Текст для чтения:
Сергеев не исследовал данный вопрос и пишет легковесно: «Конечно, при таком положении дел духовенство было не способно стать общественным и идейным центром русского нациестроительства». Конкретно какой-нибудь русский поп, который мало напоминал французского l’abbé и в общественной жизни не участвовал, на это и не претендовал, но духовное сословие в целом, в потомстве своем, – очень даже. Одна только троица Белинский – Чернышевский – Добролюбов чего стоила!

Учитывая, что данный контингент, даже оторвавшись от породившей его почвы, нес в себе мощнейший заряд эгалитаристской идеи, сугубо религиозной по происхождению, то именно его можно бы, по Сергееву, записать в передовой отряд «русского нациестроительства». Однако сам Сергеев этого не делает, что свидетельствует лишь о недостаточной его погруженности в данный предмет.

Не повезло не только дворянству и духовенству, которые не узнаются в написанных Сергеевым социальных портретах, но и возлюбленному им крестьянству. Так, ссылаясь на известного специалиста Б.Н. Миронова, Сергеев пишет: «Выше уже говорилось о реально рабском статусе крепостных крестьян, но в определенном смысле положение другой значительной категории “сельских обывателей” – государственных крестьян мало чем отличалось: и первые, и вторые не имели “свободы передвижения и социальной мобильности, права выбора занятий”, были прикреплены “наследственно к своему социальному статусу, месту жительства, общине и владельцу. Это дает основание объединить все разряды крестьян, существовавшие до 1860-х гг., в одно сословие закрепощенных сельских обывателей”» (285). Сергеев вообще всячески и по любому поводу усугубляет «мрачную картину» крестьянской жизни, чтобы обосновать свою идею отсутствия единой русской нации в романовской России.

Список записей:
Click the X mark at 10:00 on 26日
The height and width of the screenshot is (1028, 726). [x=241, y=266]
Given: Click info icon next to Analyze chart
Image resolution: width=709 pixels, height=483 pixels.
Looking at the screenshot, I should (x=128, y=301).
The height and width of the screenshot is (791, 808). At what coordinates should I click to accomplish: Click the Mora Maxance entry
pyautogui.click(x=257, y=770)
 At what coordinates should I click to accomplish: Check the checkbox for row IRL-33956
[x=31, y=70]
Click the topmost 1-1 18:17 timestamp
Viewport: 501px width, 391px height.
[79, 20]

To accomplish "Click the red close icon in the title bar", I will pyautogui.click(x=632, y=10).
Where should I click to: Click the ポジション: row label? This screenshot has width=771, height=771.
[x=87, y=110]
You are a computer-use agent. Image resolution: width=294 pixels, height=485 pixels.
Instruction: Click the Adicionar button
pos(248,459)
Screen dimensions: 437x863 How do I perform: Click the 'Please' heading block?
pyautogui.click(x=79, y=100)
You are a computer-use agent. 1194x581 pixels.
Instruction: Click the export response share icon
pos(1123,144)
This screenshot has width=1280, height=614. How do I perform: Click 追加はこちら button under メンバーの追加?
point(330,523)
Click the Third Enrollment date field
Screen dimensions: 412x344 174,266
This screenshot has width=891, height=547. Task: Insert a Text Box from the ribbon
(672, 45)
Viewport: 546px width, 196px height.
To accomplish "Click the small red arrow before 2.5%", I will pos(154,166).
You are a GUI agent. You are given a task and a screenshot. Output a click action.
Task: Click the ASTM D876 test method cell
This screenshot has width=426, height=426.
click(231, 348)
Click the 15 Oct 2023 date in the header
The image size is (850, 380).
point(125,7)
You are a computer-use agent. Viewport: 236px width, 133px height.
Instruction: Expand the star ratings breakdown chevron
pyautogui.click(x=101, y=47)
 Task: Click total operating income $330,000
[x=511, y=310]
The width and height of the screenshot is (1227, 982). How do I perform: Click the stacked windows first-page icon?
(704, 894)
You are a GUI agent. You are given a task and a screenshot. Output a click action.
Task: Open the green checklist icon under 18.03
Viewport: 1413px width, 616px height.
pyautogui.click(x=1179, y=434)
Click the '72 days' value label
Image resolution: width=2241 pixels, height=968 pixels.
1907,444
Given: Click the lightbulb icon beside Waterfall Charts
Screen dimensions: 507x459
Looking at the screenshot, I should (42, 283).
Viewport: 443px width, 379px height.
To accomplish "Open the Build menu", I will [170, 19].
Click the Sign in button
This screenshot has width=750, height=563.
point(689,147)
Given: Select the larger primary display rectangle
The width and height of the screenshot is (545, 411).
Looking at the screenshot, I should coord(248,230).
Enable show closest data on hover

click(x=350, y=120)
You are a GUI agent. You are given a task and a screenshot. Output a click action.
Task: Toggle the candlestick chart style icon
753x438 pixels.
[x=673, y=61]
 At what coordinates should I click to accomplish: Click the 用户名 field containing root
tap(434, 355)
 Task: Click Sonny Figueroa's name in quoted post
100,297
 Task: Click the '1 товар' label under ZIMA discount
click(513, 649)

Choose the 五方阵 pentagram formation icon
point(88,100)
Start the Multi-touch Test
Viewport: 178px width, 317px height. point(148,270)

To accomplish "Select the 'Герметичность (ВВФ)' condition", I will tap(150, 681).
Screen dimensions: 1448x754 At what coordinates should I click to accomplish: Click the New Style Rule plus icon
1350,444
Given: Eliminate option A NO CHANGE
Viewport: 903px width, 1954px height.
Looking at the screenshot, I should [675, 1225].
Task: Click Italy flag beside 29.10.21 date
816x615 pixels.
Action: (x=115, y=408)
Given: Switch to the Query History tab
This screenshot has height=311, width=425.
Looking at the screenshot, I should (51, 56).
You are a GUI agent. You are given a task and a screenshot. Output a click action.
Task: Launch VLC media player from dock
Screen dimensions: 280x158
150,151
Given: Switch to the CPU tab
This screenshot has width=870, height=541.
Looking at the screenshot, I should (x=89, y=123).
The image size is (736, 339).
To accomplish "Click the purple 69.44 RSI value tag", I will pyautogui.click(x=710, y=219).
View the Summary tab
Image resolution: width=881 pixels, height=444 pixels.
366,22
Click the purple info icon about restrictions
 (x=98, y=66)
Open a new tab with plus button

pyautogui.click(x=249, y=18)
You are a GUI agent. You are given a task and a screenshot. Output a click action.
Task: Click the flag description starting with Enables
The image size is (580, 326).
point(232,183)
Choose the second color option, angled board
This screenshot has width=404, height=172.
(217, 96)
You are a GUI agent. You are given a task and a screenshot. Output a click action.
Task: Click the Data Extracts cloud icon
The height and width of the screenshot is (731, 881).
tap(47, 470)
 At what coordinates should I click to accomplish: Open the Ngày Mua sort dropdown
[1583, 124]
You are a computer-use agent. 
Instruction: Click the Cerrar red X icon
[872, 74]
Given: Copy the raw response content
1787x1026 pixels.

Ваши задания:
- A) Согласуются ли с текстом о Сергееве утверждения (i) автор считает, что Сергеев подробно исследовал вопрос о духовенстве; (ii) рассуждая о положении крестьян, Сергеев ссылается на Б.Н. Миронова; (iii) Сергеев относит выходцев из духовенства к передовому отряду «русского нациестроительства»? На каждое ответьте «да» или «нет» и приведите точную цитату из текста, которая это решает.
- B) Перепишите без изменений часть текста о Сергееве: начните с места, где стоят слова «Учитывая, что данный», и остановитесь после слов «в данный предмет.».

Список решений:
- A)
(i) Нет: «Сергеев не исследовал данный вопрос и пишет легковесно».
(ii) Да: «ссылаясь на известного специалиста Б.Н. Миронова».
(iii) Нет: «Однако сам Сергеев этого не делает».

- B)
Учитывая, что данный контингент, даже оторвавшись от породившей его почвы, нес в себе мощнейший заряд эгалитаристской идеи, сугубо религиозной по происхождению, то именно его можно бы, по Сергееву, записать в передовой отряд «русского нациестроительства». Однако сам Сергеев этого не делает, что свидетельствует лишь о недостаточной его погруженности в данный предмет.